I published a tutorial explaining how transformers work and how to train a masked language model using transformer. https://olafenwaayoola.medium.com/the-concept-of-transformers-and-training-a-transformers-model-45a09ae7fb50

Rest API Code for Testing the Masked Language Model

Inference API python code for testing the masked language model.

import requests

API_URL = "https://api-inference.huggingface.co/models/ayoolaolafenwa/Masked-Language-Model"
headers = {"Authorization": "Bearer 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"}

def query(payload):
    response = requests.post(API_URL, headers=headers, json=payload)
    return response.json()
    
output = query({
    "inputs": "Washington DC is the [MASK] of USA.",
})
print(output[0]["sequence"])

Output

washington dc is the capital of usa.

It produces the correct output, washington dc is the capital of usa.

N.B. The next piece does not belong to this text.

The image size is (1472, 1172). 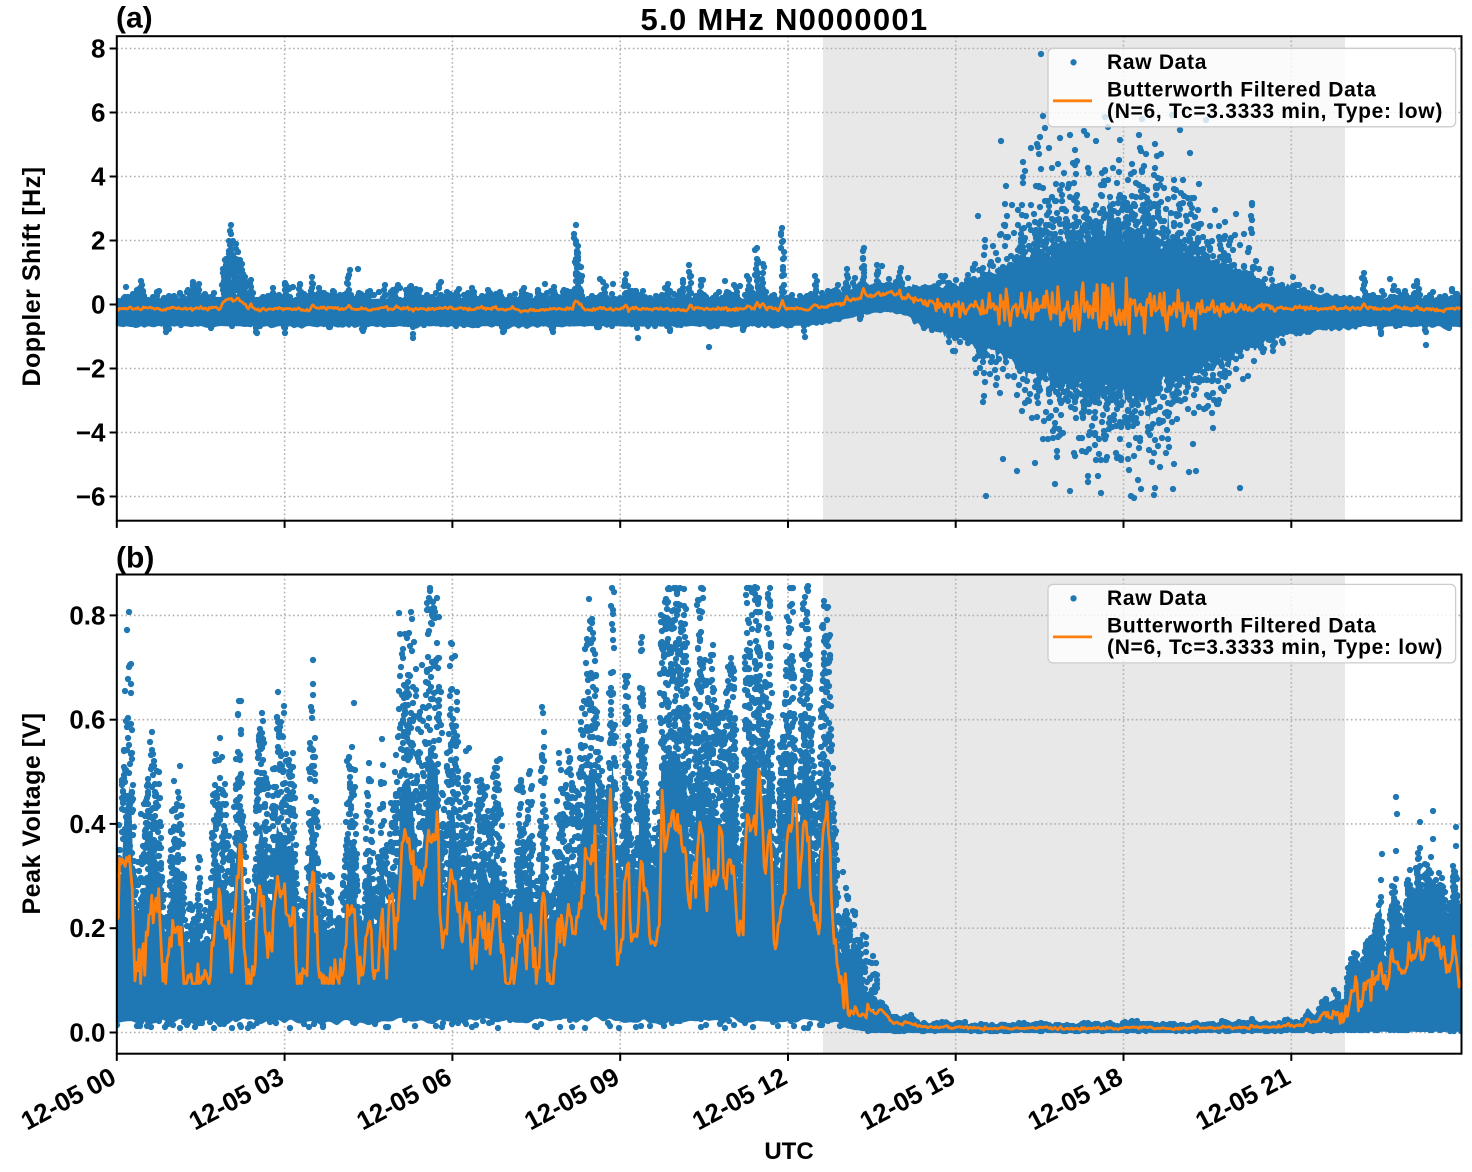 I want to click on svg-text: 6, so click(x=98, y=113).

Load the Masked Language Model with Transformers

You can easily load the Language model with transformers using this code.

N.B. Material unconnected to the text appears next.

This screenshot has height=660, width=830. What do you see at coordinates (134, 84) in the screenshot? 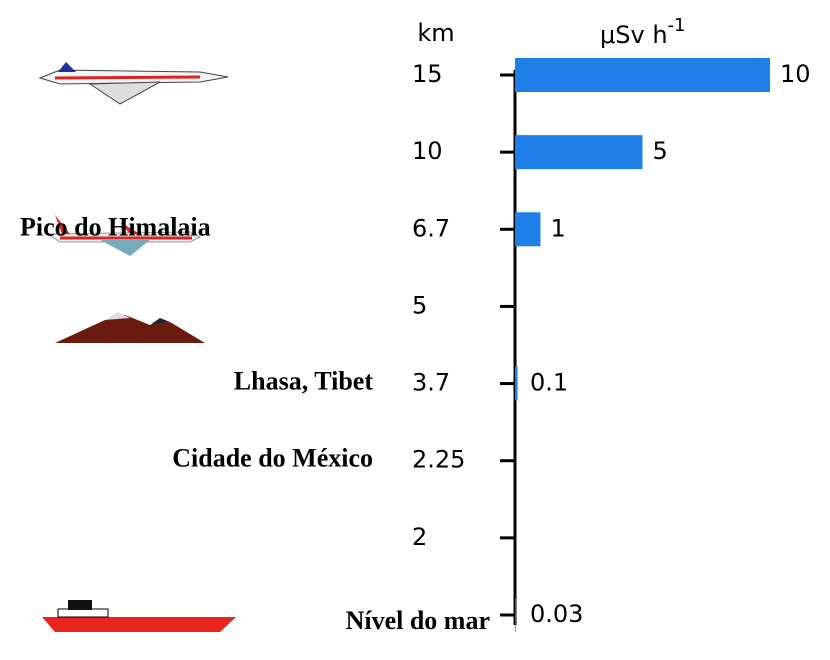
I see `concorde-icon` at bounding box center [134, 84].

from transformers import AutoTokenizer, AutoModelForMaskedLM
import torch

tokenizer = AutoTokenizer.from_pretrained("ayoolaolafenwa/Masked-Language-Model")

model = AutoModelForMaskedLM.from_pretrained("ayoolaolafenwa/Masked-Language-Model") 

inputs = tokenizer("The internet [MASK] amazing.", return_tensors="pt")


with torch.no_grad():
    logits = model(**inputs).logits

# retrieve index of [MASK]
mask_token_index = (inputs.input_ids == tokenizer.mask_token_id)[0].nonzero(as_tuple=True)[0]

predicted_token_id = logits[0, mask_token_index].argmax(axis=-1)
output = tokenizer.decode(predicted_token_id)
print(output)

Output

is

It prints out the predicted masked word is.